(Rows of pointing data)
● ● ● ● ●

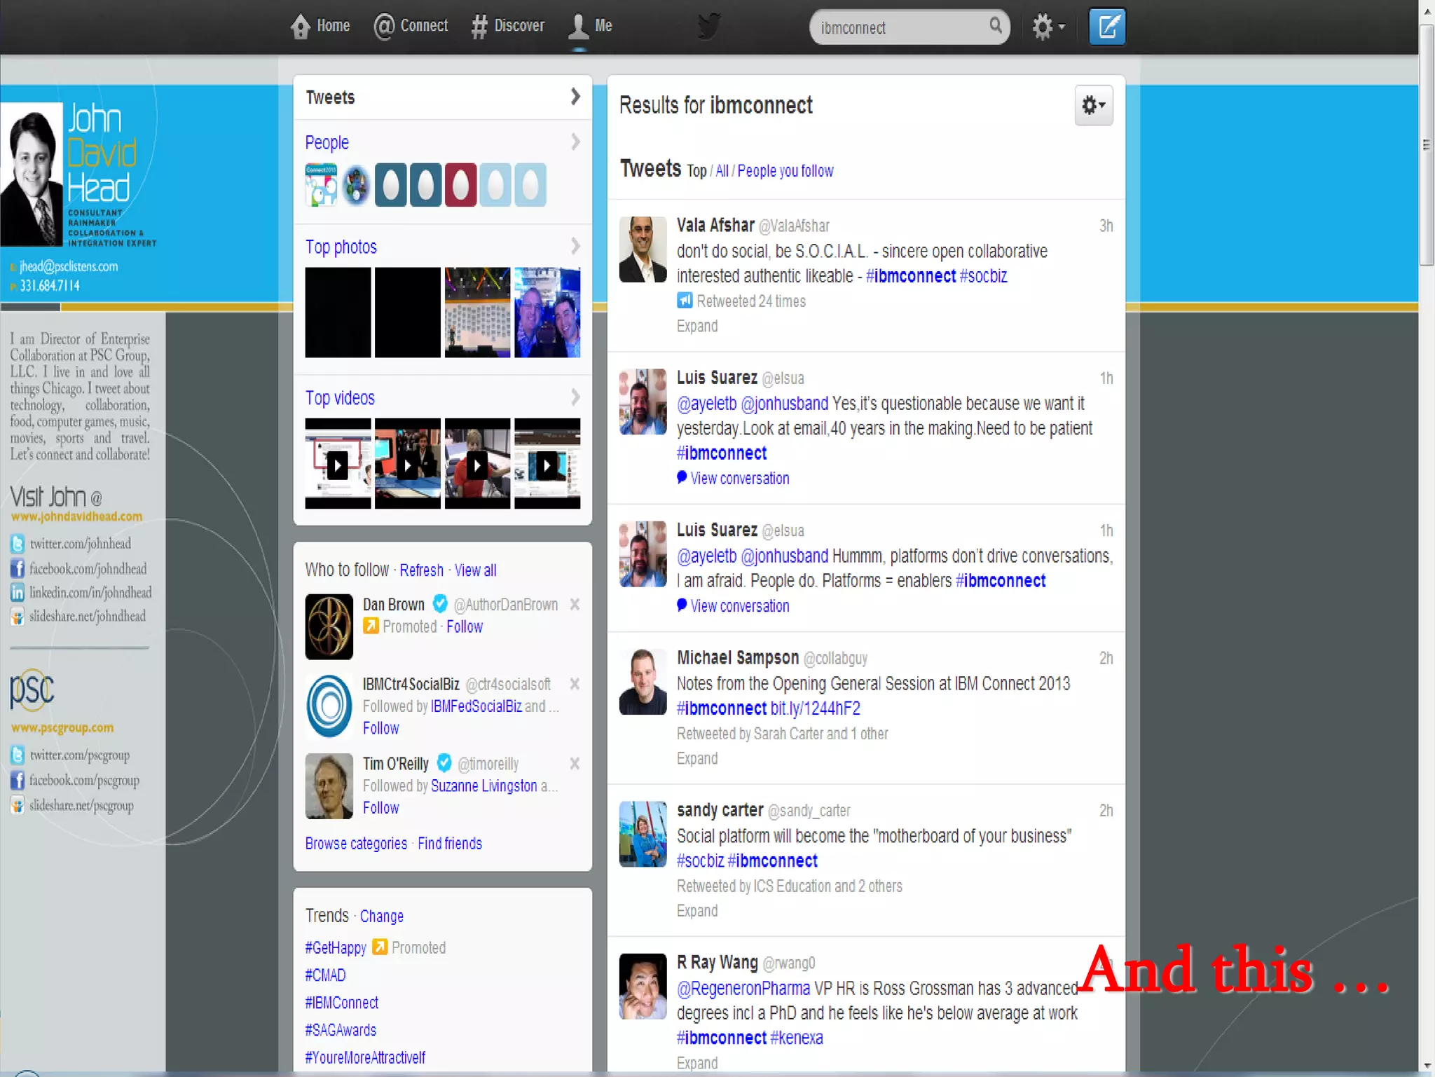
Task: Click the twitter.com/johnhead icon link
Action: click(18, 544)
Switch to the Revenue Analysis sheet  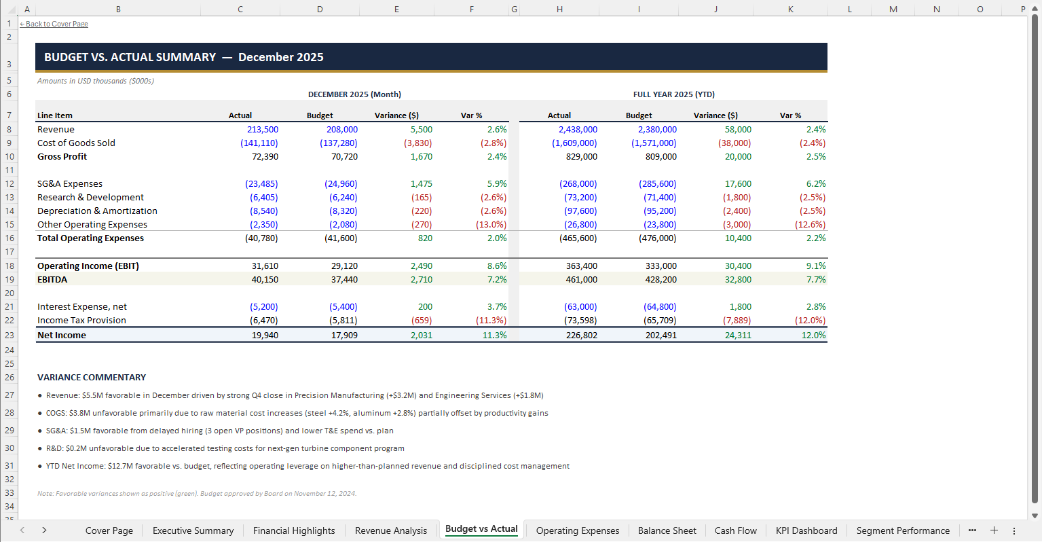(391, 530)
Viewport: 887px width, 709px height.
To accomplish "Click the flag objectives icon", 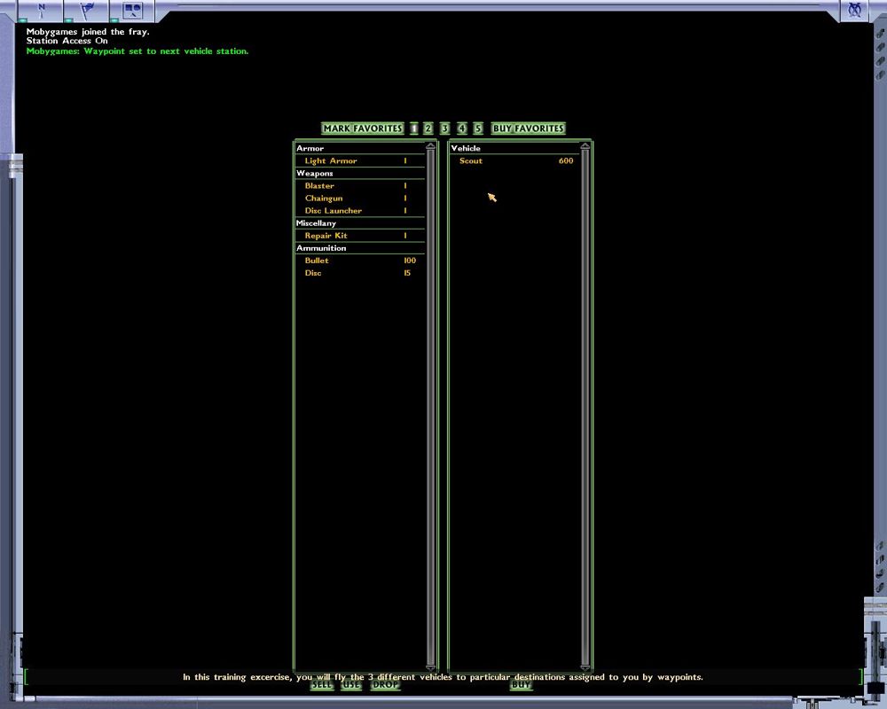I will click(x=87, y=10).
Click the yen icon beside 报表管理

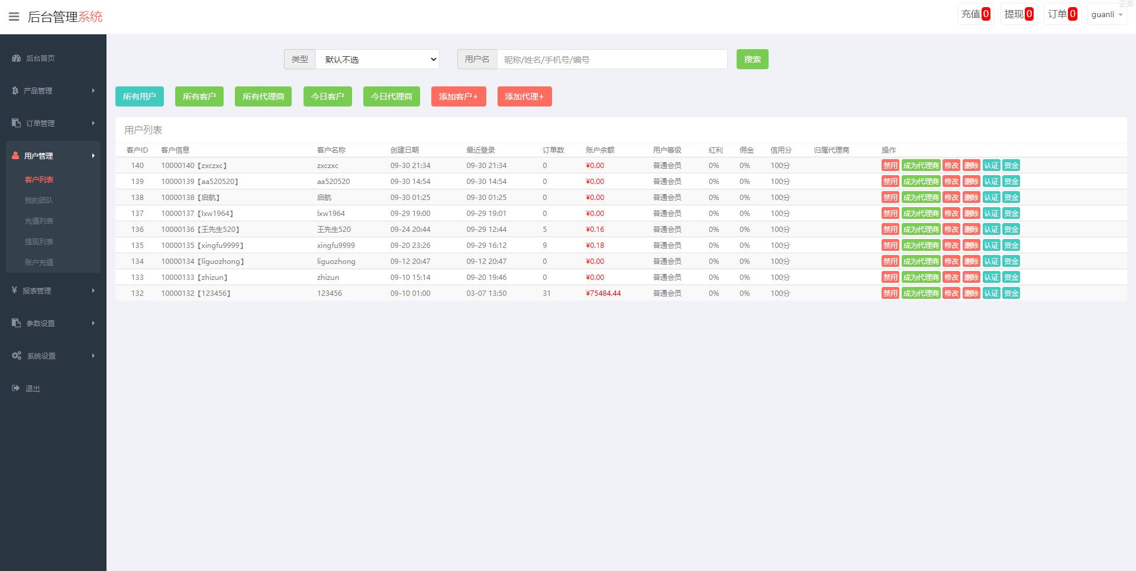coord(14,291)
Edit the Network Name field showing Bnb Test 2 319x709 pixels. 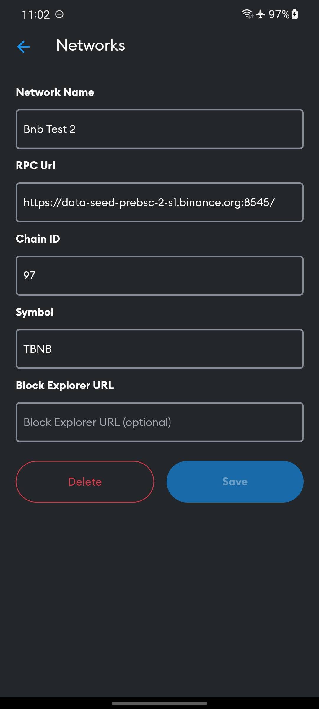tap(160, 129)
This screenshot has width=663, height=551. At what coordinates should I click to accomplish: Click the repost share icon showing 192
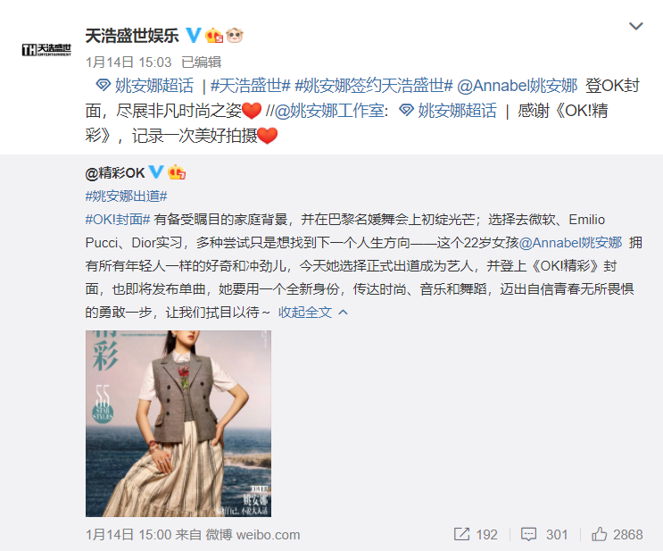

● ● ● ● ●

-- Task directions --
Which lines of the listing contain the string "width"? List each such line in full, treating uppercase and lowercase as different.

-- Final result --
Viewport: 887px width, 709px height.
This screenshot has width=663, height=551. At what coordinates should I click to accomplish: Click the repost share icon showing 192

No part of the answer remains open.